[Источник]
================

Да и возможно ли оторваться от этой через край плещущей жизни для того, чтобы роман писать? Честно-то говоря, романы пишут от тоски по какой-то иной, лучшей судьбе, от недостаточности нынешнего состояния. А он сейчас и так счастлив.
Ему теперь не до Обломова и потому еще, что в голове — он обнаружил это нечаянно — забраживает исподволь иной, куда более живой, богатый действием замысел… Молодой столичный художник (живописец? скульптор? литератор? — пока неважно) навещает бабушку, живущую в старой усадьбе, над обрывистым берегом Волги. И встречает тут двух девушек, своих кузин. А он влюбчив…
Да, он, увы, оказывается, очень еще влюбчив — даже Варенька это заметила! Но и он — он тоже что-то замечает у нее в глазах. Но как тут быть, право, если они всякий день видятся раз по сто? А и не видятся, так, сидя у себя за рукописью, он то и дело слышит, и до шума в ушах его волнует этот шум и шорох ее платья за дверью. Куда прошла сейчас? К себе или к детям? И грезится: это его жена, это его дети… А он между тем незаметно дожил почти до сорока. И ни жены, ни детей. Итак, молодой художник приезжает погостить к бабушке, и здесь — две милые кузины… А он уже и не молодой. А она гувернантка. Гувернантка… и известный писатель?

================

[Постановка задачи 1] Объясните по отрывку о писателе и его новом замысле, почему ему сейчас не до романа. Уложитесь в одно–три предложения.
[Постановка задачи 2] Допишите отрывок о писателе и его новом замысле, начав сразу после последней фразы.
Записи никак не связаны с отрывком.

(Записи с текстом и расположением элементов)
================

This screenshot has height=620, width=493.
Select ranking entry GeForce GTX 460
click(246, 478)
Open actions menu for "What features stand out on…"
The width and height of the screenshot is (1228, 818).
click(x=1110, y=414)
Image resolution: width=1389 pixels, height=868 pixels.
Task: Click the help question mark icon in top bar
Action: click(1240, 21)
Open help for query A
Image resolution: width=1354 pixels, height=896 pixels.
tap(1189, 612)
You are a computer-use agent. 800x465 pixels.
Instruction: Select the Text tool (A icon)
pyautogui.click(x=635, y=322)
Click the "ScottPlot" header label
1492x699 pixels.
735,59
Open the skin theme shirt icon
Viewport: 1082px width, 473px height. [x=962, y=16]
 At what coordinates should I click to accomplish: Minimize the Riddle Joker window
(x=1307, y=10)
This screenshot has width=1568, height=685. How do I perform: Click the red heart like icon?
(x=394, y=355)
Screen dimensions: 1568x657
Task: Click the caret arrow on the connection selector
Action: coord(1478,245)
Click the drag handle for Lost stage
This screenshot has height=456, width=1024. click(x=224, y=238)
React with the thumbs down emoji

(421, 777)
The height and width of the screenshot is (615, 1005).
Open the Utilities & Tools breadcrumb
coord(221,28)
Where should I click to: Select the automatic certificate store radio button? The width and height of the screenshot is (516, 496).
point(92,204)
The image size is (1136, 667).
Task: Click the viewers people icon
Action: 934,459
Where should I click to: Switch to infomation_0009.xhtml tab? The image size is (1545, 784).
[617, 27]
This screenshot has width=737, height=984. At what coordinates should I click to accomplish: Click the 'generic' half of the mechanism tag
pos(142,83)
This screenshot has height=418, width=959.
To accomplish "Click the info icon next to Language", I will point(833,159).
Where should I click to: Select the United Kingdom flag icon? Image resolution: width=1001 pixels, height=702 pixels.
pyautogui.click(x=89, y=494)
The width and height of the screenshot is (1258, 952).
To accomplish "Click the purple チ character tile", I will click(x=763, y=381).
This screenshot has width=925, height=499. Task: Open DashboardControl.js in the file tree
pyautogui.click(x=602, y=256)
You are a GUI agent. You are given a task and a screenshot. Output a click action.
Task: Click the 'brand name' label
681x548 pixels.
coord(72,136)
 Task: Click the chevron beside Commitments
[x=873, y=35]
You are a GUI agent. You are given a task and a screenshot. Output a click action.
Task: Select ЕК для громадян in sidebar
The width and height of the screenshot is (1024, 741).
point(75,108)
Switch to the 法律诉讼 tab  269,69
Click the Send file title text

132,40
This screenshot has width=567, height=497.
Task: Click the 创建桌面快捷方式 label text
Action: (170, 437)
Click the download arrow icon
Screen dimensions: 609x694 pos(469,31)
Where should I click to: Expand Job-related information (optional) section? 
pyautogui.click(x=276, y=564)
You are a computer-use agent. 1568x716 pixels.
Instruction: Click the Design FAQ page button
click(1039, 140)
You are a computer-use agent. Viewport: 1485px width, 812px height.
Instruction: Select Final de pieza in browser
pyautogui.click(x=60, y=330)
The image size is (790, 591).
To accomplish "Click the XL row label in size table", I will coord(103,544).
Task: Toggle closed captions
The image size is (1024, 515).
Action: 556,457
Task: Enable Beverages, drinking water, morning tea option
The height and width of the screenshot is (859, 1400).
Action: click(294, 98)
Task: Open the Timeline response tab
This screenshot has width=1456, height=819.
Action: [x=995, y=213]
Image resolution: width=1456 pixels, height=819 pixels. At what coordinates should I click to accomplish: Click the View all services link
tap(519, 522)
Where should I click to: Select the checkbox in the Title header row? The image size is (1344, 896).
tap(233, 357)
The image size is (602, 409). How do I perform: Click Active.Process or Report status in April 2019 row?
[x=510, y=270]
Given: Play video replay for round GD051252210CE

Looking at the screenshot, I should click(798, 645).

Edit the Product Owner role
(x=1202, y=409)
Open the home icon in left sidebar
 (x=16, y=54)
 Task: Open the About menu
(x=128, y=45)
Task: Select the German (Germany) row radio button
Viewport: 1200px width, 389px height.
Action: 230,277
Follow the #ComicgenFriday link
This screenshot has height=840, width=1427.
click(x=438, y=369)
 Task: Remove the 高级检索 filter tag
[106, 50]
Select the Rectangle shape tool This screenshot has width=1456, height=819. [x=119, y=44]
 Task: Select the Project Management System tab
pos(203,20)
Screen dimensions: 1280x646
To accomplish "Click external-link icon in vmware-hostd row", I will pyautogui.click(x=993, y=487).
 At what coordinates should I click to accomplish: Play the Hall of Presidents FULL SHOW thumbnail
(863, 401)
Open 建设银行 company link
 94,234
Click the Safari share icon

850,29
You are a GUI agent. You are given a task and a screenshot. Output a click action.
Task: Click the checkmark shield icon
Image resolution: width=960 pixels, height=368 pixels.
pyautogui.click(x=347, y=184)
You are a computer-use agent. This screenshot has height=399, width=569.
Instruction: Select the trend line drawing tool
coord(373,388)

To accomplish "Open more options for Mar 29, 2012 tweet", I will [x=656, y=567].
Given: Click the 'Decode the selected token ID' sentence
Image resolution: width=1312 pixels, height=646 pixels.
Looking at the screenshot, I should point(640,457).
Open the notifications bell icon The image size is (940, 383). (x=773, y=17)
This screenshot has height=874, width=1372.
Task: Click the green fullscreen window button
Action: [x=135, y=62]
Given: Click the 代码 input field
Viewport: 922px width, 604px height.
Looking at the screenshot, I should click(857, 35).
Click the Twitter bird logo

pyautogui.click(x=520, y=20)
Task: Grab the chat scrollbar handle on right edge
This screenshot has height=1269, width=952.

================

[Итоговый ответ 1] По словам отрывка, романы пишут от тоски по иной, лучшей судьбе, от недостаточности нынешнего состояния, а он сейчас и так счастлив. Кроме того, у него в голове исподволь забраживает другой, куда более живой и богатый действием замысел.

[Итоговый ответ 2]
Он не знал этого — и никак не мог теперь знать, — что к нынешнему лету, как к некоему твердому узлу, стянутся незримо нити всей его жизни — не только прошлой, но и той, что еще ему предстоит.
В середине июля, посылая отсюда письмо Майковым, он симбирскую свою родину назвал благословенным уголком земли.(Майковы знают, что слова эти — цитата из «Сна», где так именуется Обломовка.) Да и как же не «благословенный»? Не будь этого уголка, никогда бы не сложились у него в воображении Грачи. И за Обломова, разумеется, не принялся бы. Неясно, как и когда совладает он с этим вторым романом, но начало положено. Да и замысел третьего, только что народившийся из новых симбирских впечатлений, с каждой неделей все более загустевает.
Он не знал еще, конечно, что эти три— и есть почти все, что ему суждено и тем самым что ему нужно будет сказать за целую жизнь. Но уже было ясно, что эти трикрепко-накрепко связываются в один узел, стягиваются в один угол — в этот вот, благословенный… Почему, кстати, «угол», «уголок»? Здешние пространства, раздольные землей и водой, никак ведь не производят впечатления какого-то стиснутого, зажатого отовсюду уголка. Может быть, потому угол, что отсюда, из малой точки, излилась когда-то его жизнь — сначала узким, еле заметным, но потом все более расширяющимся и рассеивающимся лучом, и теперь, чтобы он не рассеивался слишком уж широко, нужно хоть изредка возвращаться сюда, как можно ближе к исходной сердцевинке.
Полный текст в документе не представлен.